Letter: …And the ‘Real’ Crucible

lettertotheeditor

To the Editor:

I read with interest the opinion of one John Proctor, extolling the virtues and wisdom of our Founding Fathers. They are weighted with lovely sentiments and dainty prose. But our Founders were not forced to deal with $14 trillion in debt, a health care system that consumes 20 percent of our nation’s output, an ever-increasing inflow of poorly equipped immigrants who burden our educational system and strain our entitlement programs. Nor were they taxed by a welfare system that continues to encourage abuse and moral decay as it strips faith from our communities. Neither were they confronted with an unseen foe that daily threatens national security No, they were blessed with seemingly unbounded riches of a new continent teeming with resources and opportunity.

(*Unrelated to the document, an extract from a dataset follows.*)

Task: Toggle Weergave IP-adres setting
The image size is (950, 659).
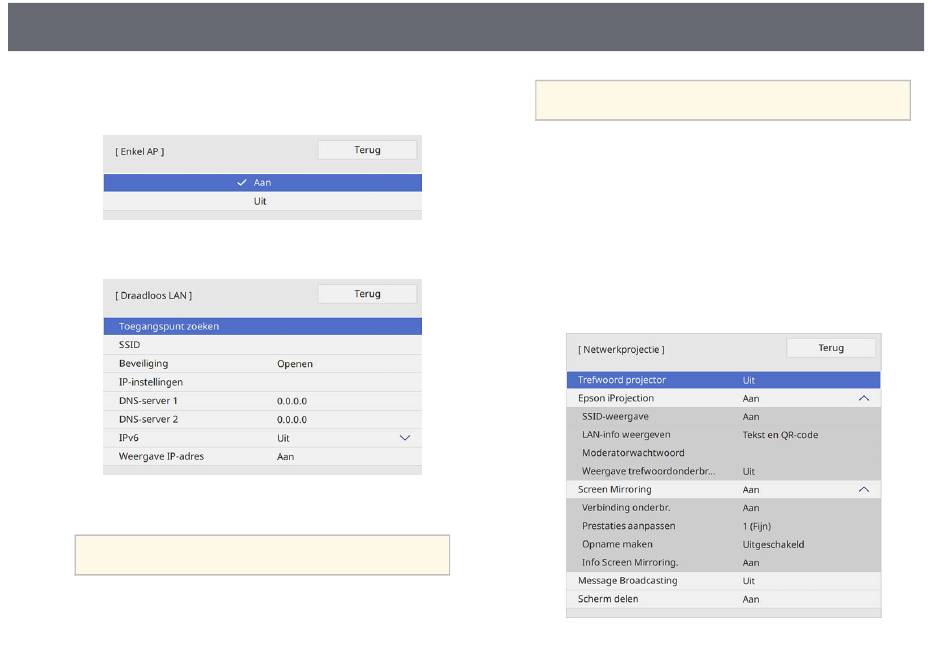Action: (262, 456)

Let us not forget, The Founders chose to stay in their homeland and defend for themselves and posterity the rights and privileges they so cherished. They did not flee to safer shores where freedoms had already been paid for with the blood of patriots. They faced the greatest military might in the world and stood their ground. Freedom then, as freedom now, is neither free nor easy.

The alarm that Mr. Proctor so cleverly characterizes as pandering to fear is but a real and pragmatic defense of community values—the common values and moral standards that constitute the foundation upon which the nation is built.

The Real Crucible in which we find ourselves is of our own making. This fire is the result of Values not upheld, Principles not maintained, and Liberties shared too freely with those unwilling to uphold a common moral standard. Let us indeed shine Lady Liberty’s light on those “Tempest Tossed,” but let us carefully choose those best equipped and most willing to uphold our common values and virtues.

“Judge John Hathorne”

P.S.: The last time I saw John Proctor he was about to be hanged.

(James H. McCord IV,
Old Greenwich)

Editor’s note: John Proctor and John Hathorne were a farmer and a judge, respectively, in the Salem, Mass. of 1692; Arthur Miller brought them to life in his 1953 play The Crucible.